When approaching the port and after determining the location on the map, the navigator informed the captain that the ship was north of the proposed route and he should go south. Based on the feedback, the captain began to adjust the course, but the radar pattern of the landmarks and the navigator's assessment did not match. So, the captain checked himself and realized that the Officer Of the Watch (OOW) had incorrectly indicated the latitude, the ship had just crossed the equator and was in the Southern Hemisphere.

Similar to this incident, when crossing Greenwich or meridian or 180 ° longitude, the position is marked east instead of west, or vice versa.

With the increased use of ECDIS, the possibility of such errors is minimized. But what navigators still do not understand is the principle of tracking the position of the ship.
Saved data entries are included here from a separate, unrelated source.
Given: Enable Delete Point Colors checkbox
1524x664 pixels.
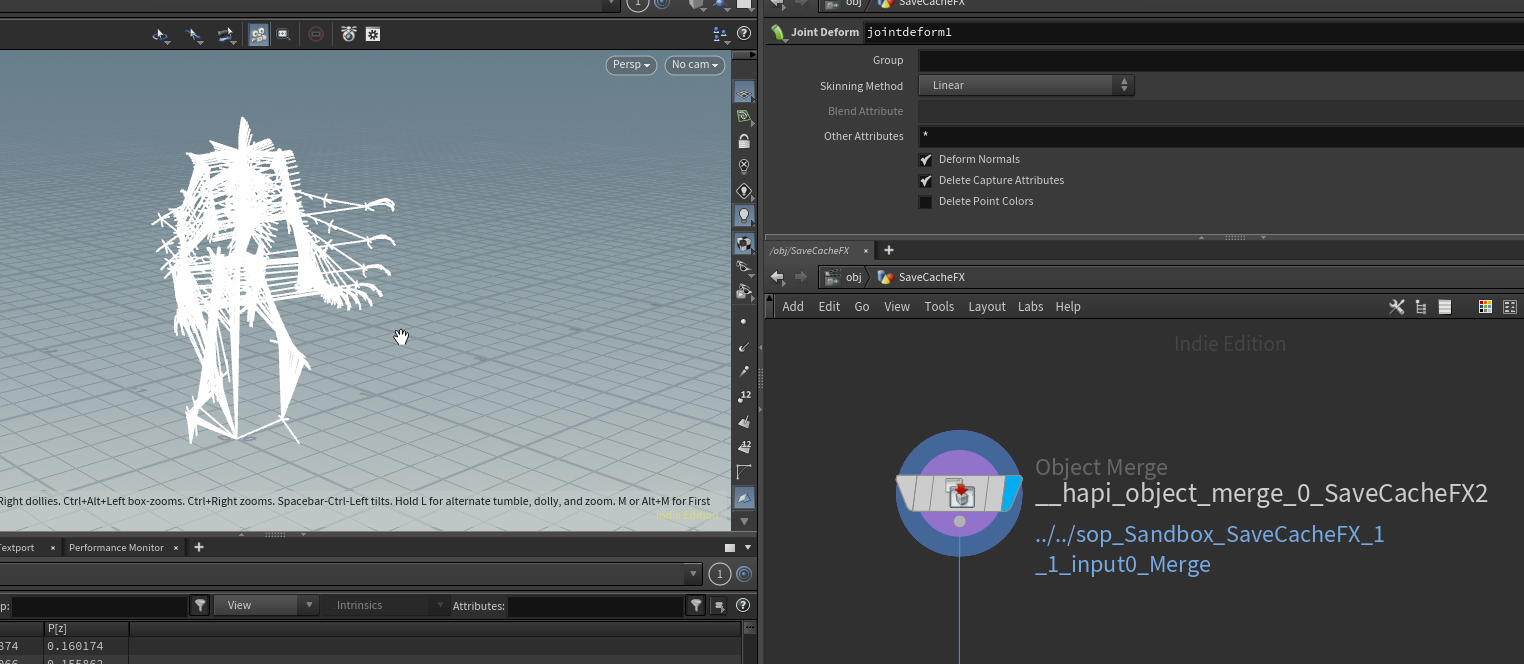Looking at the screenshot, I should [x=926, y=202].
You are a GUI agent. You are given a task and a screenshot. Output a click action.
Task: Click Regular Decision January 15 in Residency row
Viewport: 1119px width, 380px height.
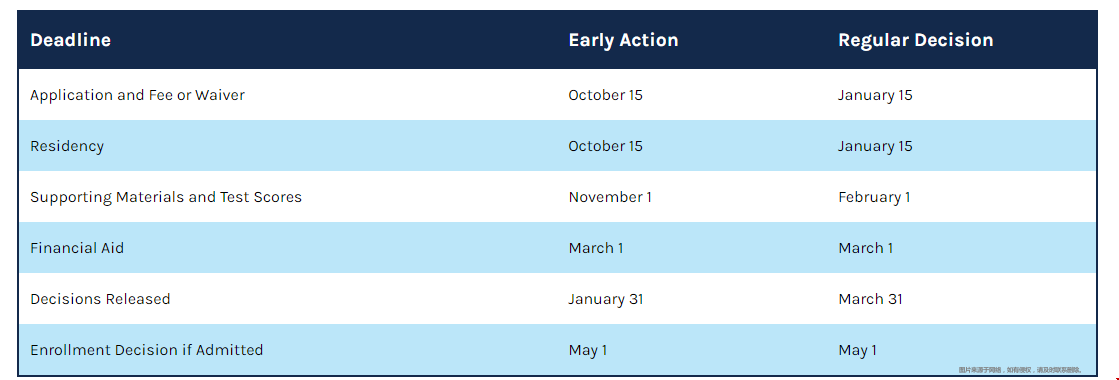pyautogui.click(x=875, y=146)

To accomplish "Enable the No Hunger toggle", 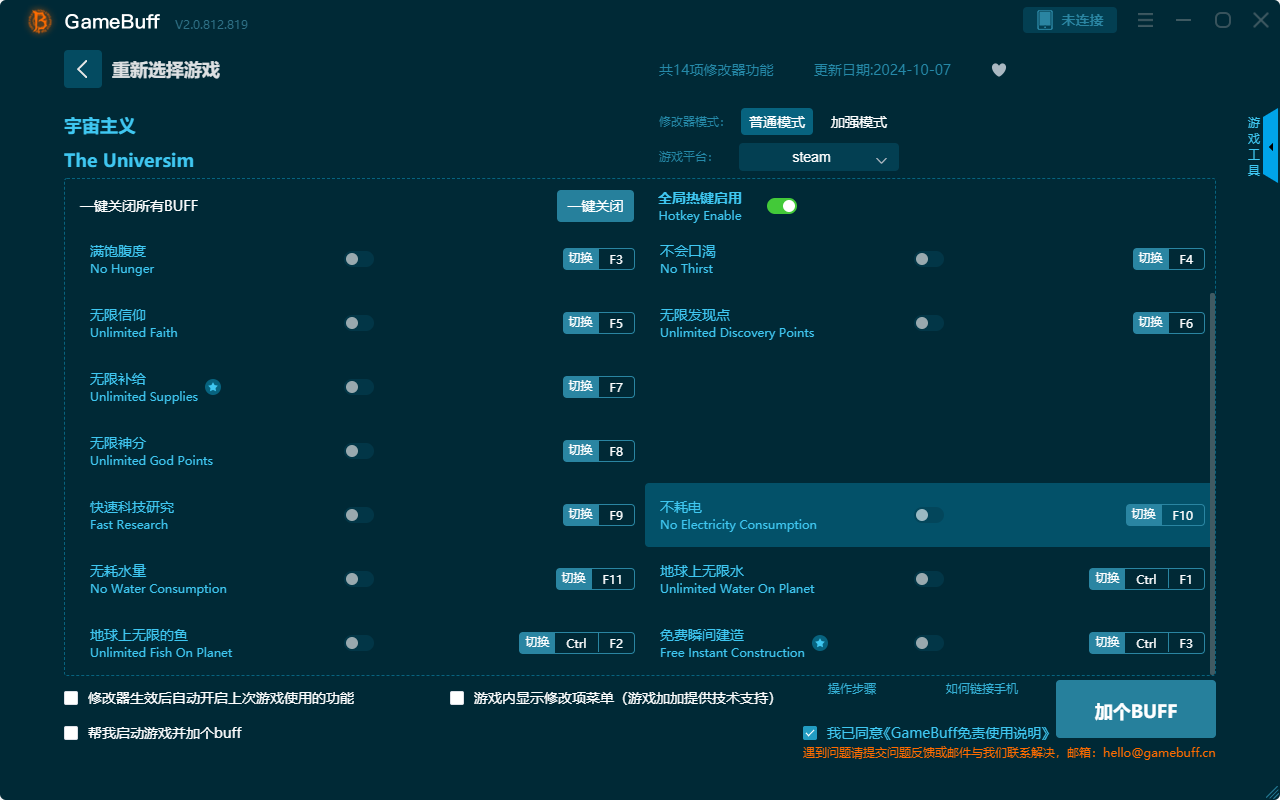I will tap(358, 258).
They rely on the company's Safety Management System (SMS) to guide them and then, regardless of their own situation, determine positions from the SMS at specified intervals. This does not help, because SMS can help, but the navigator must make an informed decision. Whenever the navigator plots a position, it should be followed by the exact position (DR position), which will give an approximate estimate of the vessel's position during the next plot.
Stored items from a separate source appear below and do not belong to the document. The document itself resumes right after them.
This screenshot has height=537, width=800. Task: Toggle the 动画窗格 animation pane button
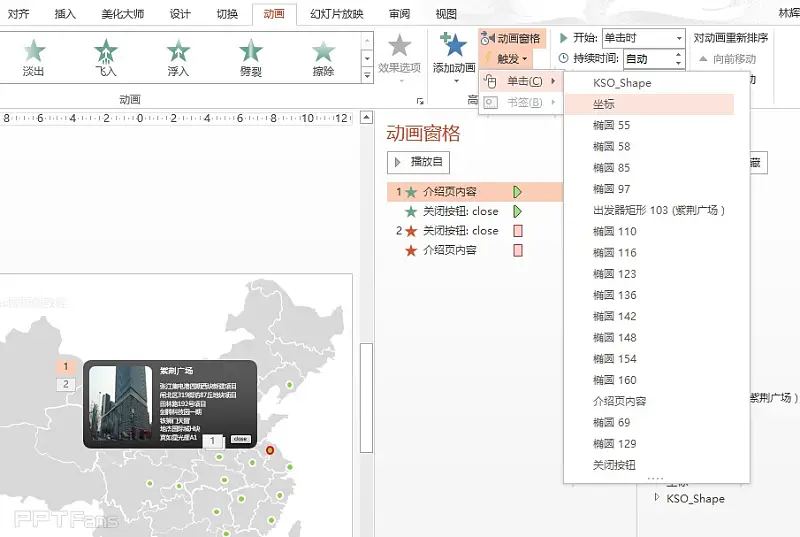tap(511, 38)
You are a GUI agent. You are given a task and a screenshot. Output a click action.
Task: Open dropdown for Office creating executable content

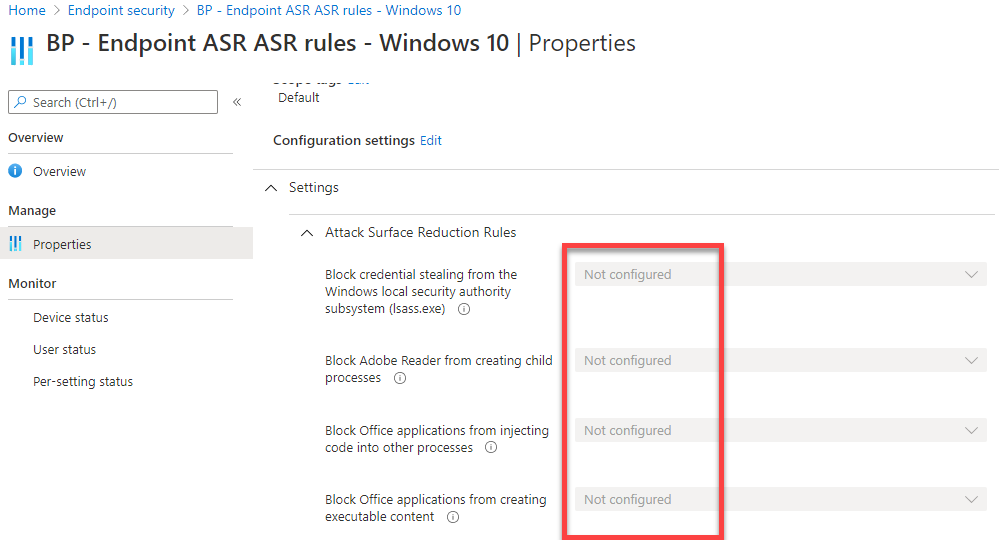(780, 499)
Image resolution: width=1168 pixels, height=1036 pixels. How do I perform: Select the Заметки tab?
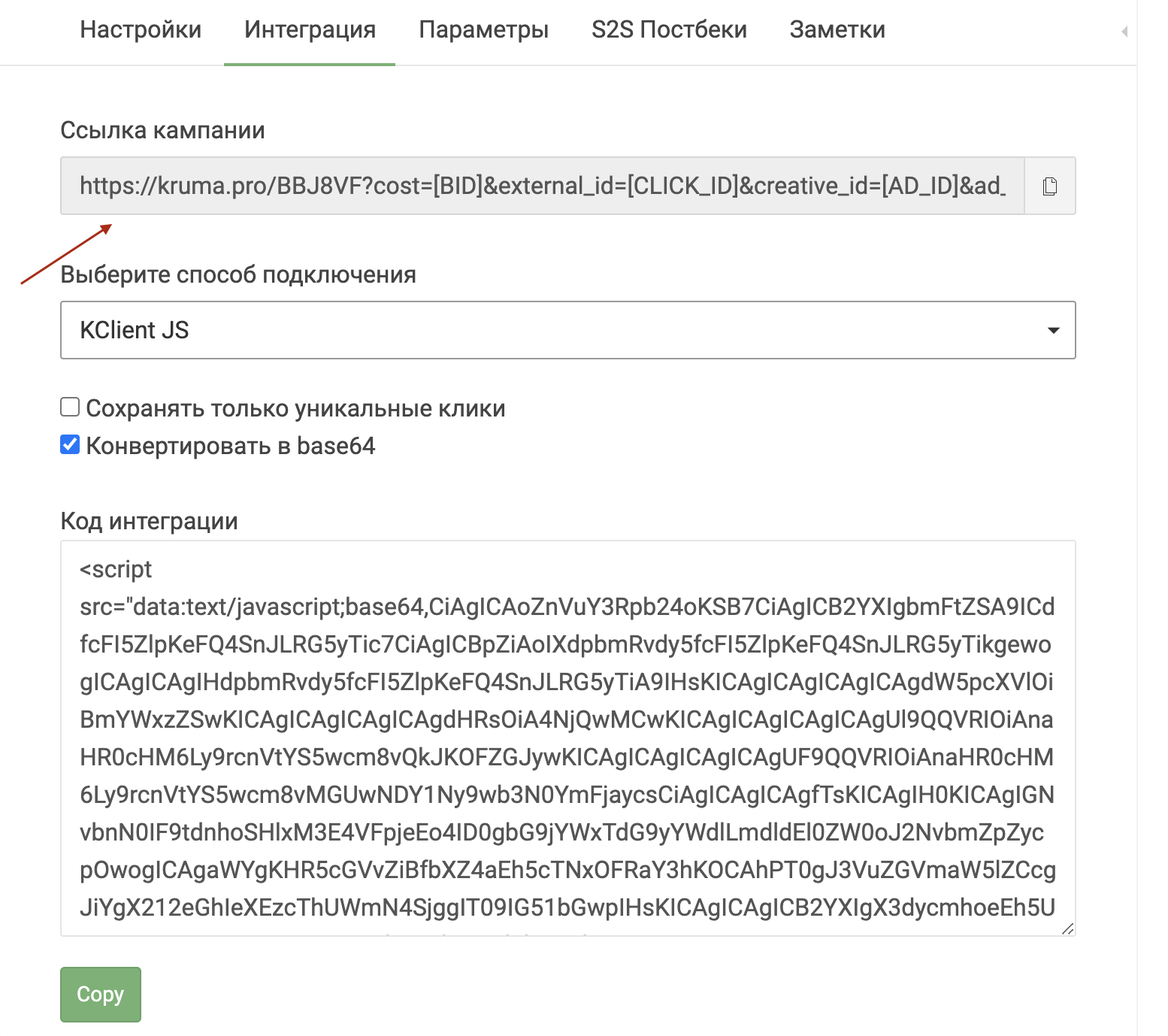pos(837,29)
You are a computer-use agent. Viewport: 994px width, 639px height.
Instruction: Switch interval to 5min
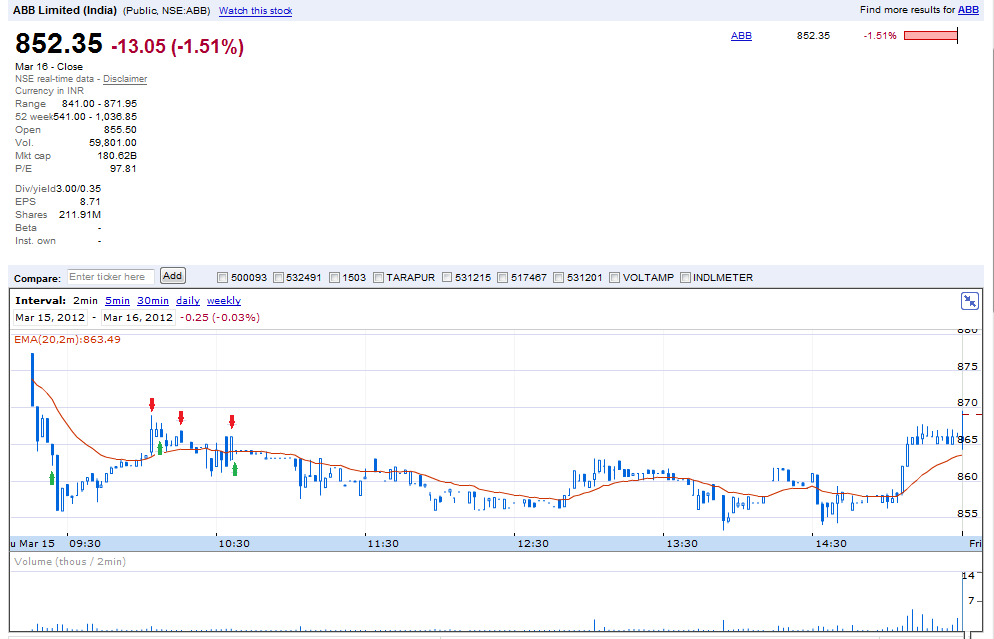point(117,300)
On the high seas, the captain saw a small yacht in the immediate vicinity of the bow of his ship from his cabin. He ran to the bridge, turned on manual control and avoided a collision. In this case, the officer in charge of the watch did not notice the yacht as he was steering only with radar and the target was not detected due to its size. During this time, the OOW was changing course to avoid a collision with another ship that was seen on radar.

In this case, if the OOW had carefully looked out the bridge window, the situation could have been avoided. A trained human eye can pick up a lot of information, and the brain can process it faster than a complex algorithm spits it out onto the radar monitor screen. Thus, a proper visual look-out is a key for the safety of navigation.
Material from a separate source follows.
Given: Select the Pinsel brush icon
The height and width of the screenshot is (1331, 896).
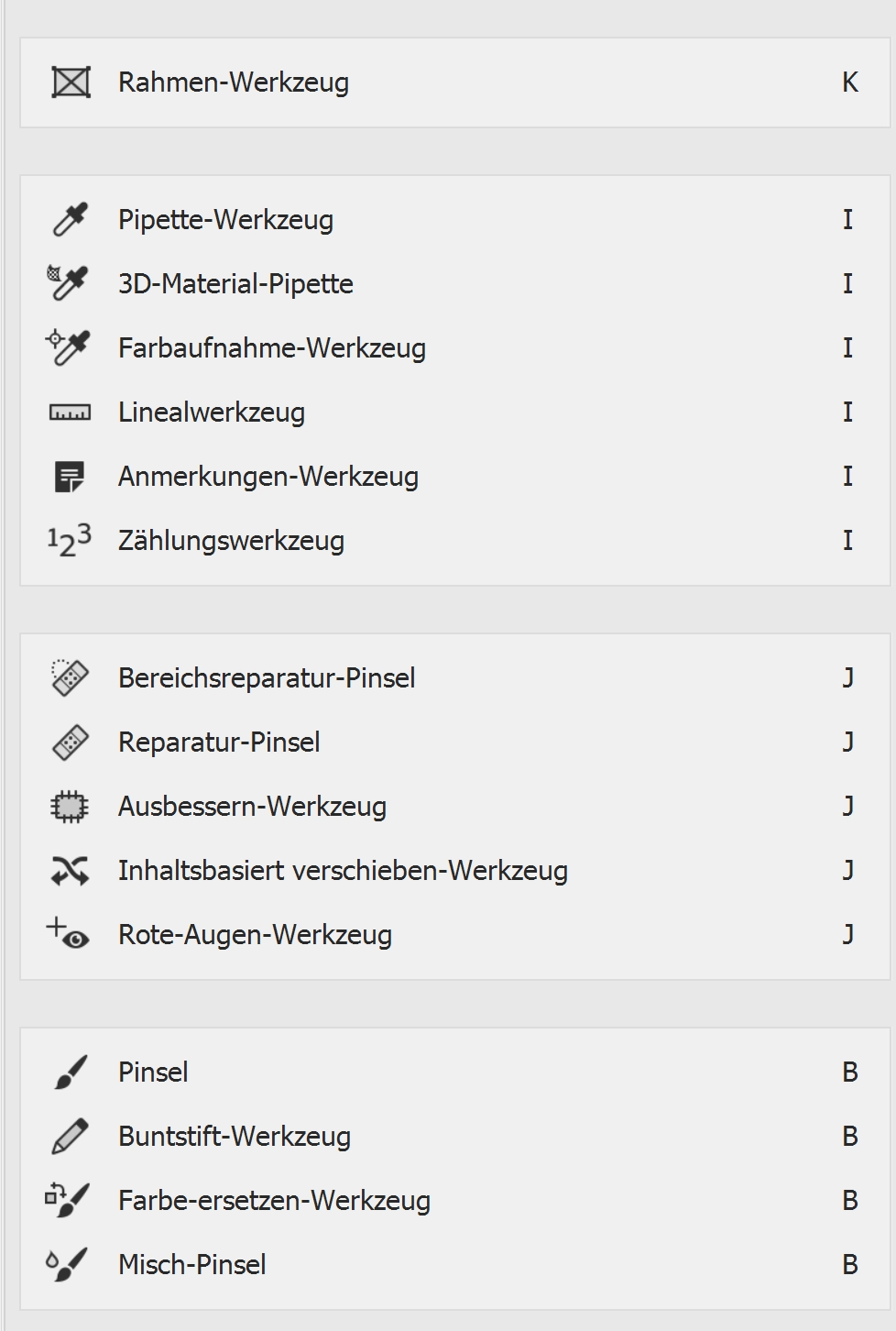Looking at the screenshot, I should click(71, 1072).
In low visibility conditions and in areas of heavy traffic, the AB on duty informed OOW of a target located directly ahead on the radar. The officer in charge took no action, as he assumed that the target was either a fishing boat that was receding as the ship approached it, or it was a false echo. This led to a collision with the detected target that turned out to be drifting.

In the above case, a course alteration, even for a "false echo", would have been the best decision for the safety of the vessel. Safe navigation with radar is only possible when the navigator is confident in his understanding of the equipment and its limitations.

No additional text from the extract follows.